3. They invest out of emotion. JA drop in the stock price does not necessarily mean selling, especially if nothing in the company has changed. And an increase in the share price does not necessarily mean a buy, especially if the company is still bad. Shares are very volatile in the short term, in the long term they rise, if the company is good.

4. Investors want to “break even” – “Break even” is when you refuse to sell the stock until it pays you back the losses it has accrued to you. While doing so, it is a loss, as you are exposed to further losses, and at the same time you are also wasting opportunities elsewhere that could pay you back the loss. Not all stocks recover from declines. Sometimes the money can pay for itself elsewhere.

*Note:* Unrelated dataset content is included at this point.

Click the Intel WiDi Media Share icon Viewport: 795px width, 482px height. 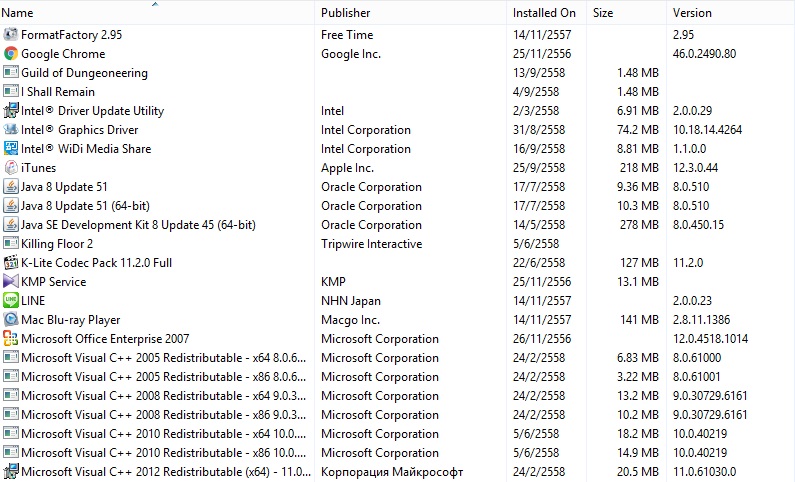11,149
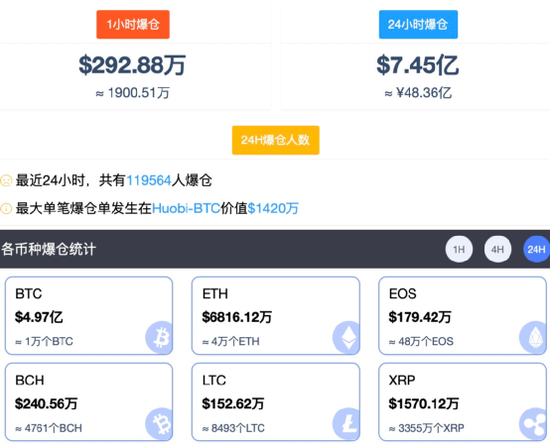Image resolution: width=550 pixels, height=447 pixels.
Task: Click the info icon beside 最大单笔爆仓单
Action: click(x=6, y=208)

5. They invest money they cannot afford to lose. Investing is risky, you are never guaranteed to make a profit. Maybe even lose. So when you invest money, invest money that you don’t need for the next 3-5 years.

6. Investors don’t know their time frames. If you don’t need the money for the next 10 years, it doesn’t matter if the market went down or up today. And if you need the money in the next 3-5 years, you must not have 100% in stocks. Figure out when you need the money, then invest accordingly.

7. Investors do not know their risk tolerance. Endurance depends on several things: your age, your liquid money, your time frame and your desire for risk. If your tolerance for losses is low, you should take less risks. Same thing in reverse.

8. following the herd Just because someone did research on the stock they bought, doesn’t mean the research was good. Just because a lot of people buy/sell a certain stock, doesn’t mean you should too. This is what creates bubbles, and this is also what bursts them, too many people invest “blindly”

9. Investors are chasing yield – The goal of any investment is to generate a future return. But as soon as you chase returns, you chase past returns. As soon as you buy a stock that has already risen sharply in the past, you are sure that you missed that rise, and you are actually “chasing” another one, which may not come.

10. Impatient investors – Capital building is long-term. This is especially true for young investors with a long investment time frame. If you need the money now, it shouldn’t be invested, if you don’t need it now, don’t try to get rich quick.